As many of you already know, Ethereum transitioned to Proof-of-Stake, energy consumption cut by 98% and we have modularized consensus which allow us to develop stuff faster, etc… However, there is an issue now, system requirements are higher as people need 2 softwares to sync the chain and the UX got trashed. For example, I am too lazy to run an extra client to sync and test Verkle Trees on Erigon. And because of this laziness and my contempt to such complicated UX, I decided to embed a CL into Erigon. so I took Enrique (one of our Juniors), advertised the Idea on twitter, got a bunch of external contributors from my shitposting and got to work… After all, there is no way that I will spend my core-dev career worrying about getting to know how to run Consensus Layers and coordinating annoying jwt secrets.

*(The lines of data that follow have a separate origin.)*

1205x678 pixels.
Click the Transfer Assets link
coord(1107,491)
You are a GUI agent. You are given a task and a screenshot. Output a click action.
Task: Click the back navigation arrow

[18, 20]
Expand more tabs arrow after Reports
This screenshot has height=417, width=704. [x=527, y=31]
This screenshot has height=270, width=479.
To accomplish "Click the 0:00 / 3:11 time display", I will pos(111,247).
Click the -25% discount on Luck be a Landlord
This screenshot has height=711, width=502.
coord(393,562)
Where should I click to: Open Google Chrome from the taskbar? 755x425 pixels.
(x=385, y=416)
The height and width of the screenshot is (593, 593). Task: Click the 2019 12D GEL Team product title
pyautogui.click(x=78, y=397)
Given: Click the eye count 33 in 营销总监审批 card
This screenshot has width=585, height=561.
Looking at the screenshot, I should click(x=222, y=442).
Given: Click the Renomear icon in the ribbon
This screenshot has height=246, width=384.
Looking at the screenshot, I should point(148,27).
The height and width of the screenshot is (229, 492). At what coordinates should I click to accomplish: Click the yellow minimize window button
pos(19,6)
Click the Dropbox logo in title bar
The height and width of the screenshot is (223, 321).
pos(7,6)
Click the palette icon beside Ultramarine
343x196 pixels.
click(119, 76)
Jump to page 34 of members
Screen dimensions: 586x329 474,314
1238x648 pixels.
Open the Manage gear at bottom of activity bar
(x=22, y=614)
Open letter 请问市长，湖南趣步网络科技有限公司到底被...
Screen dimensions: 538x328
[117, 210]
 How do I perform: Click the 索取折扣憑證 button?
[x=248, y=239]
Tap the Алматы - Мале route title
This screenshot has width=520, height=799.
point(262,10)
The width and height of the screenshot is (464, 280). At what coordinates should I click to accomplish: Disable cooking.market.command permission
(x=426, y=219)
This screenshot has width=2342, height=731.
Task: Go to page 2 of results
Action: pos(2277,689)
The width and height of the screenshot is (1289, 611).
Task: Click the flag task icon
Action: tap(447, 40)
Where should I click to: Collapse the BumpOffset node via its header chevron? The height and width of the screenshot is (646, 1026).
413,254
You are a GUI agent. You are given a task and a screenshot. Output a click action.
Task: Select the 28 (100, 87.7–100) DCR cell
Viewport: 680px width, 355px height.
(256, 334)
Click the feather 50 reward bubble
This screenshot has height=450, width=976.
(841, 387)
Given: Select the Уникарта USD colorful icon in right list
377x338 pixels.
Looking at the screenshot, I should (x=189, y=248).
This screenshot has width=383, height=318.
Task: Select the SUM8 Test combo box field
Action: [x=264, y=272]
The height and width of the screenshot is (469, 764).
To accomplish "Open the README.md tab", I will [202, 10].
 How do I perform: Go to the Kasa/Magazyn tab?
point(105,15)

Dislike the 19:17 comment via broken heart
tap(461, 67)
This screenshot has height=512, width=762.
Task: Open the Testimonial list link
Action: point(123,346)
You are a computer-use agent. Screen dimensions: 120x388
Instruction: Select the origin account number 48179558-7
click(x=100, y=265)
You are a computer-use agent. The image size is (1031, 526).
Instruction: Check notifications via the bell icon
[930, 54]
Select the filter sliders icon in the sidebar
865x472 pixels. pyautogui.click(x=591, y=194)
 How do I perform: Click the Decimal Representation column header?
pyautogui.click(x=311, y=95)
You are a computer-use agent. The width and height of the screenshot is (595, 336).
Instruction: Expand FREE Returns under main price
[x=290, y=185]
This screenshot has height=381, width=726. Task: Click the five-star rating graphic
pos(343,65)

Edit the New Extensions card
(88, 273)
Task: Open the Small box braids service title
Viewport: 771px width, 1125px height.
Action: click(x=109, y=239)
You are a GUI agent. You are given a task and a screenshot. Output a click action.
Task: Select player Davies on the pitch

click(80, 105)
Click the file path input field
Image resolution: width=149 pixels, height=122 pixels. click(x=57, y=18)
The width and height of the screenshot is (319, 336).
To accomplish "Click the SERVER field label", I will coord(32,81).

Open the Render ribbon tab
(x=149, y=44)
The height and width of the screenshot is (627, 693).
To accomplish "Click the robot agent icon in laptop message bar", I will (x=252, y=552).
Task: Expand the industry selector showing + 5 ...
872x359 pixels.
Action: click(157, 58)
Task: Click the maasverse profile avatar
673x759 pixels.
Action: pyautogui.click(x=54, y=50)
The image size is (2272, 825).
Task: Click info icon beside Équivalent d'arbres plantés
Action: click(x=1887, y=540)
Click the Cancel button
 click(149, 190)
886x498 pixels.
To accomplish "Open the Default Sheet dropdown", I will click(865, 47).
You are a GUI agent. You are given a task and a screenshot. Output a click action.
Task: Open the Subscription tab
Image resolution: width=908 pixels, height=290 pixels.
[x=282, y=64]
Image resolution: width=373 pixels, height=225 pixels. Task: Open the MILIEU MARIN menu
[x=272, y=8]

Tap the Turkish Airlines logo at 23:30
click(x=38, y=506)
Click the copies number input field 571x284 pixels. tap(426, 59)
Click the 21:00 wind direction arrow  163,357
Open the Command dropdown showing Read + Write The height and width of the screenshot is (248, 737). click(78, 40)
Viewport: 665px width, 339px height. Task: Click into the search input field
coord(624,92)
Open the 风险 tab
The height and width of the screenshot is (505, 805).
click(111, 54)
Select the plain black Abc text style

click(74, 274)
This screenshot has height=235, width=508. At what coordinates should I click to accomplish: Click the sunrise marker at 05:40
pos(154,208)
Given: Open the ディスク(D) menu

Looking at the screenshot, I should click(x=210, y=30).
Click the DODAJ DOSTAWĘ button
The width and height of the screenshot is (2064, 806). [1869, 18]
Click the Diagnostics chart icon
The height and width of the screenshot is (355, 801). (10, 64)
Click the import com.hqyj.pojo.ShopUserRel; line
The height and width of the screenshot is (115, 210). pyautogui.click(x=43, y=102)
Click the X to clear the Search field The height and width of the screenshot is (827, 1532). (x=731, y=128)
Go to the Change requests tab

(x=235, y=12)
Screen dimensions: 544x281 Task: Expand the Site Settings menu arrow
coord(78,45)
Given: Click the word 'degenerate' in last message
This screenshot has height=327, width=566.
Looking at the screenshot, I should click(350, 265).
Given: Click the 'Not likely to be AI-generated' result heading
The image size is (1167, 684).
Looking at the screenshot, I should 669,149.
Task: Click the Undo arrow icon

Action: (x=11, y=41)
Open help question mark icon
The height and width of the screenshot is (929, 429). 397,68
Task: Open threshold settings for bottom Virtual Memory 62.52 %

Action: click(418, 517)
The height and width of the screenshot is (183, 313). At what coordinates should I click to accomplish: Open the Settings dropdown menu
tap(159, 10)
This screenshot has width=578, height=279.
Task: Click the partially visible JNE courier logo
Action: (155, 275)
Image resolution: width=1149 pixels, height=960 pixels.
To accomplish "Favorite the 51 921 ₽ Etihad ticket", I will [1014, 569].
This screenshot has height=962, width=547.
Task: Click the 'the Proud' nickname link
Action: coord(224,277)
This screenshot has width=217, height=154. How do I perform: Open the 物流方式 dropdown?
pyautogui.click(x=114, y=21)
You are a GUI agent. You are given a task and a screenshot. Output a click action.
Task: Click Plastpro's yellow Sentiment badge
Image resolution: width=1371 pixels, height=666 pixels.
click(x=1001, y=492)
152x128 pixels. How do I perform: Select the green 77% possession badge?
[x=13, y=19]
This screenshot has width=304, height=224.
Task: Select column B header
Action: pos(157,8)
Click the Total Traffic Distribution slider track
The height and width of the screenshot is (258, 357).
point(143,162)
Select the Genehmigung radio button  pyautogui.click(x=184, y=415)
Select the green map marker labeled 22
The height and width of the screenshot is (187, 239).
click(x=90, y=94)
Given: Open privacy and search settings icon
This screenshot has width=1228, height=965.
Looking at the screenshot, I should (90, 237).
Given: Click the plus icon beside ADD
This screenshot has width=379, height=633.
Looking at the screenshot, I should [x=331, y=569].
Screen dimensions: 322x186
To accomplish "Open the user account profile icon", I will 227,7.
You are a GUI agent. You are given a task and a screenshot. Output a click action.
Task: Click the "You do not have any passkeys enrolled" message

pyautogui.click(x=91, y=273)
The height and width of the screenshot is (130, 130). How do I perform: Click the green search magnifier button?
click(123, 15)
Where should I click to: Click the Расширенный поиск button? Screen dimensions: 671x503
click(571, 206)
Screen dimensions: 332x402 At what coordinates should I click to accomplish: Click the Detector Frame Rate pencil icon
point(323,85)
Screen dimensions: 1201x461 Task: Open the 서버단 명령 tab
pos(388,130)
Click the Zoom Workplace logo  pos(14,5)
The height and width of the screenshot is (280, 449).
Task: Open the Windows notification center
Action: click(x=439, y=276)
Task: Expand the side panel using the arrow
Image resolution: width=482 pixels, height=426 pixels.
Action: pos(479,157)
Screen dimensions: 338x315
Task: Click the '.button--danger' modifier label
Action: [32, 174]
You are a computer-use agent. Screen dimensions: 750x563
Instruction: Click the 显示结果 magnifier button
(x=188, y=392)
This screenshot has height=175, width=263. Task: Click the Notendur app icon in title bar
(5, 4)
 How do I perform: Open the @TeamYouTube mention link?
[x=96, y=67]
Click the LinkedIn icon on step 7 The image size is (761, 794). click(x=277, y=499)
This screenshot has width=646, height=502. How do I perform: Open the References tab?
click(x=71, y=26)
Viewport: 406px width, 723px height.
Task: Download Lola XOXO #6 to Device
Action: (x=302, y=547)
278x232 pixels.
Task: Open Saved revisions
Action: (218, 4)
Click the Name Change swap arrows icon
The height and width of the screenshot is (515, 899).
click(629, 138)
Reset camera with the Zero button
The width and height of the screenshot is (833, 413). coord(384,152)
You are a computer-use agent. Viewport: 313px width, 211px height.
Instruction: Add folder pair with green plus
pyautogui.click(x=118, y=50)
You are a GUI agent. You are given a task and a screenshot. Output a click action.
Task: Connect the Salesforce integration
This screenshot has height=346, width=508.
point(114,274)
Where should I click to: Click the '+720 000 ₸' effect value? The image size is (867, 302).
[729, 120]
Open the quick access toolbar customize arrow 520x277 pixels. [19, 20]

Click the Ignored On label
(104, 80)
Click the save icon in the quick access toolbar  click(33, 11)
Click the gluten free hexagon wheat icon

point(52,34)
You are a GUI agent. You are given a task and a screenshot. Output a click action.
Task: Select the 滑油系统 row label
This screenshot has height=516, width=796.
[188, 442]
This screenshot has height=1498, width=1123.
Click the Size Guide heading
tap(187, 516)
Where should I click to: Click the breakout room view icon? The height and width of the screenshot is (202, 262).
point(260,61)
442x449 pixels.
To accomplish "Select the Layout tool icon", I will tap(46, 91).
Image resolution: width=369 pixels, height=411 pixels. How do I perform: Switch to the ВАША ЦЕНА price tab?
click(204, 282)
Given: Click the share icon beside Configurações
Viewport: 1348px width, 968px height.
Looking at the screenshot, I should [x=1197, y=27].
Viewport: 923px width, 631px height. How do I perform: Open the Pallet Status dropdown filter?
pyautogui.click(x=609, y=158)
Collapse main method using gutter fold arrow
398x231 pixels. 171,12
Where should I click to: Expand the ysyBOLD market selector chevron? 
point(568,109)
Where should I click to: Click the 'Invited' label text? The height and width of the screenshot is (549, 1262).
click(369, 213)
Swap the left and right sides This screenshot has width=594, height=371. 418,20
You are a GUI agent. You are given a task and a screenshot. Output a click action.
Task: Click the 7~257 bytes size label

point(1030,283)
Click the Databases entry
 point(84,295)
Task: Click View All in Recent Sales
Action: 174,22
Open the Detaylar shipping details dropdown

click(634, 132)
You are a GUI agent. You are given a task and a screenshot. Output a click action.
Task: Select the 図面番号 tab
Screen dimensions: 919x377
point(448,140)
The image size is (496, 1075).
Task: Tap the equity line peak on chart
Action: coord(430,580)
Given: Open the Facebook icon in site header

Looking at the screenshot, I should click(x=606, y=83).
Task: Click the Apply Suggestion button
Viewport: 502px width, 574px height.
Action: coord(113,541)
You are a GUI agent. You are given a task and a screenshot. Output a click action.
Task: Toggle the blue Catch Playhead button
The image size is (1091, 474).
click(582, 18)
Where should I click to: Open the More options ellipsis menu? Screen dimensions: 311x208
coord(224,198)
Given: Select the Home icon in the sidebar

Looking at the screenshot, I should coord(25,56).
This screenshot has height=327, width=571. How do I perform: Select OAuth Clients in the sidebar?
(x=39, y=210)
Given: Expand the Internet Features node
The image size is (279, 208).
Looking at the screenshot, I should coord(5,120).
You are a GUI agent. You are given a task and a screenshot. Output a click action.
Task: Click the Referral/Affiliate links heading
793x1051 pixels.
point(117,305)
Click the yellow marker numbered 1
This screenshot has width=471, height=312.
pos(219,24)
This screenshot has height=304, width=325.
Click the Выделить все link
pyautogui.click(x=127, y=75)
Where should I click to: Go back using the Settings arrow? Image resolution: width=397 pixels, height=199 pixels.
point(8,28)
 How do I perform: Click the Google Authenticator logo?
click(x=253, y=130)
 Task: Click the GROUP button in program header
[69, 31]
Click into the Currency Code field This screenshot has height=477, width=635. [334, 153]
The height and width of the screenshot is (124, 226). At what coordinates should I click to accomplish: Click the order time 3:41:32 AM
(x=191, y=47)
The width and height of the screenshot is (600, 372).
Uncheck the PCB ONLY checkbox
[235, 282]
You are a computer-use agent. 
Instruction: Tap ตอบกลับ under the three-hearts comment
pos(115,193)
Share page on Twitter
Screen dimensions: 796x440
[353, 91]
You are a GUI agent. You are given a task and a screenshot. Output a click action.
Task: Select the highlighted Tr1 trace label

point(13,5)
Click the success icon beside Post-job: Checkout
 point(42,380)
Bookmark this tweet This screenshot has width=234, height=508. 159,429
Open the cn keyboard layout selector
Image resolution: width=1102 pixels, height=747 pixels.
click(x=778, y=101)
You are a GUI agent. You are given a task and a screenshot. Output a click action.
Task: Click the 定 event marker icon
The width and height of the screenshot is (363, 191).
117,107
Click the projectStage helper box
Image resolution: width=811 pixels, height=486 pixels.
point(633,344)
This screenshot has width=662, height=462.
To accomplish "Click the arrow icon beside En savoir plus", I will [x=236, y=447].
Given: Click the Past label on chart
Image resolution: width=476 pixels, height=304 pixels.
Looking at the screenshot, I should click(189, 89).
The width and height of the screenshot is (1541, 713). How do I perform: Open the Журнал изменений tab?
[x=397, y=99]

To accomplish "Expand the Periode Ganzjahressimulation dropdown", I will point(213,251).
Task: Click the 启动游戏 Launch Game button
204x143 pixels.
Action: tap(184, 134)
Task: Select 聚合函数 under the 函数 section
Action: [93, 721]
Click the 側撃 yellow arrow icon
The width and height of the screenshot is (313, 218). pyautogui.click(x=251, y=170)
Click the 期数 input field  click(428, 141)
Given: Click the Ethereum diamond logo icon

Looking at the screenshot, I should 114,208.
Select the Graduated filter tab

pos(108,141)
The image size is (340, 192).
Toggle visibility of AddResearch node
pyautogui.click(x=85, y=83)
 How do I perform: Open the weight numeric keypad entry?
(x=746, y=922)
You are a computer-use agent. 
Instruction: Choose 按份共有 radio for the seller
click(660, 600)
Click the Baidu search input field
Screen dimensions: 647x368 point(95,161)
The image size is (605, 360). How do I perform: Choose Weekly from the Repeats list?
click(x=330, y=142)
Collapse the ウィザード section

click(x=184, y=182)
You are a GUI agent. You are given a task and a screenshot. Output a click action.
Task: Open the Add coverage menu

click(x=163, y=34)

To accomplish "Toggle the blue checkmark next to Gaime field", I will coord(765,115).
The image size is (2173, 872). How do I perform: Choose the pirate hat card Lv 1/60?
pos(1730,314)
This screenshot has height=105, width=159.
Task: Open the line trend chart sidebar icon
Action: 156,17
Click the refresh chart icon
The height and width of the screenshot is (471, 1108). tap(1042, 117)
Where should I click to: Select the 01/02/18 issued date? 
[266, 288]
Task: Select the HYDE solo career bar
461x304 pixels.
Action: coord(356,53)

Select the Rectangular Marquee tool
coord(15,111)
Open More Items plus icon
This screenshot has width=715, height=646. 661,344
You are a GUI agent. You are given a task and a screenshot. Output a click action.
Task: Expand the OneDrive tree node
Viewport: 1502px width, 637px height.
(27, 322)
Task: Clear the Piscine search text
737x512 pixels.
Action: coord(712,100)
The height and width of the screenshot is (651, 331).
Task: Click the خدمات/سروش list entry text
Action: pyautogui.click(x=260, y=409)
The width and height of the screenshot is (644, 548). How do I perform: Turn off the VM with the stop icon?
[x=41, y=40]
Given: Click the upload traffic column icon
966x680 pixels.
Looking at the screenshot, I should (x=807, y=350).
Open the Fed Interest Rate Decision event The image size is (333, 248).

What are we building exactly
The main objective is to make Erigon independent from the Consensus Layer, at least for the average users, so when you run Erigon by default, no Engine API is exposed and we run with our own Consensus module which you do not know anything about. As of now, this special capability is achieved by adopting the flag: —experimental.lightclient
and not by default. Our first objective is to build two things: a modular networking layer and an “Optimistic Lightclient Consensus Module” (we will talk about why it is optimistic later on), which implement the Altair Lightclient specs with an extra optimistic assumption. Regarding the Networking Module, we are fixing it up and refactoring it since we already laid the foundation on top of which we can implement all of the stuff we will need in the future, while the lightclient module has not been started yet and I am still looking at the specs. After these two components are done, we can start refactoring stuff further and write some tests after we get a clear idea of what is to come.
Modular Archittecture
The embedded Consensus Layer within Erigon will have a modular Archittecture, It will be separated in 3 components: Sentinel, Consensus Module(Either Ligthclient or Fullclient) and Erigon itself, all of these components will communicate with each other with GRPC and will be allowed to be ran separately on different machines, but by default they will be all internalized in a single executable. the flow will look like this:
Network gossip will be sent to sentinel which is listening to the network, then the gossip will be sent to EITHER a ConsenSUS Full Client or ConsenSUS Light Client, depending which one for specified (at the beggining only lightclient) and then after Lightclient finishes up with processing the specs we send it to Erigon and from there on, Erigon can execute and do Erigon stuff. We can swap Lightclient with Fullclient if we want a full beacon node, but that has to be thought later on. as of now, The plan is to just have a somewhat basic validation.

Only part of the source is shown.